Hi, this is going to be a long question:
My dataset is basically flowers that are tetraploid in nature. These flowers can be divided into wild and garden flowers.
1) Of what I've read, Tajima's D and Pi are population specific. That is, it mostly explains population structure and should be mostly used within a set population.
Based on this, my idea was to align sequences (based on type (wild /garden)) and measure Tajima's D separately for each type, and based on this alignment,
I measure Tajima's D. My problem here is that the R package that does estimate Tajima's D (PopGenome) does not consider heterozygous SNPs, and thus, would not be accurate for tetraploid SNPs in these sequences. I then found this package, 'snpR' (Hemstrow) that does calculate Tajima's D and pi over a sliding window, but I'm unable to specify populations in that function. I ended up thinking that I could just divide the data based on the types of flowers, but I wouldn't be filtering out monomorphic SNPs. But, I also think that it shouldn't matter, because Tajima's D only measures within a given population.

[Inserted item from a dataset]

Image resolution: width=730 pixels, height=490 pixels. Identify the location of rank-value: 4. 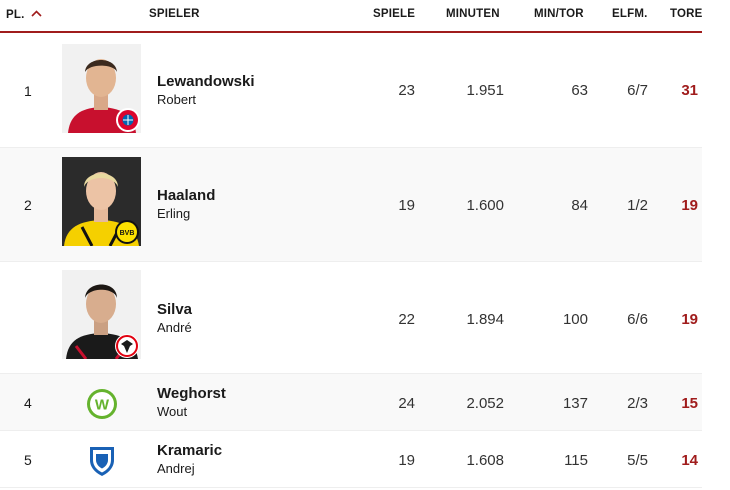
(28, 403).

Could you give any suggestion or idea with regards to how I could measure Tajima's D and pi?
2) For Ka/Ks, I have come across numerous papers that use either DNAsp or KaKs calculator or seqinr kaks(), but I don't think the ploidy is really taken into consideration.
i) Of what I understood, ks/ks is done between populations, to find out the rate of mutation with respect to a certain reference sequence. In that case, if, for example, I have 10 cut flowers and 10 other types of flowers, how do I compare the ka/ks?
From what I read, I would take the CDS sequences, align them and then measure ka/ks (using, for example, seqinr::kaks()), but then I might be losing information on some of the SNPs by blindly aligning all the same type of flowers together. Is there a better procedure to handle this?
ii) I also found some analyses that assesses ka/ks per position. My question here is then, how are you comparing between populations?
Is there a better way to assess ka/ks in r?
Are you wedded to estimating summary statistics in R? I'm a big fan of using R whenever I can, but I find the packages lacking for this level of non-model population genetics.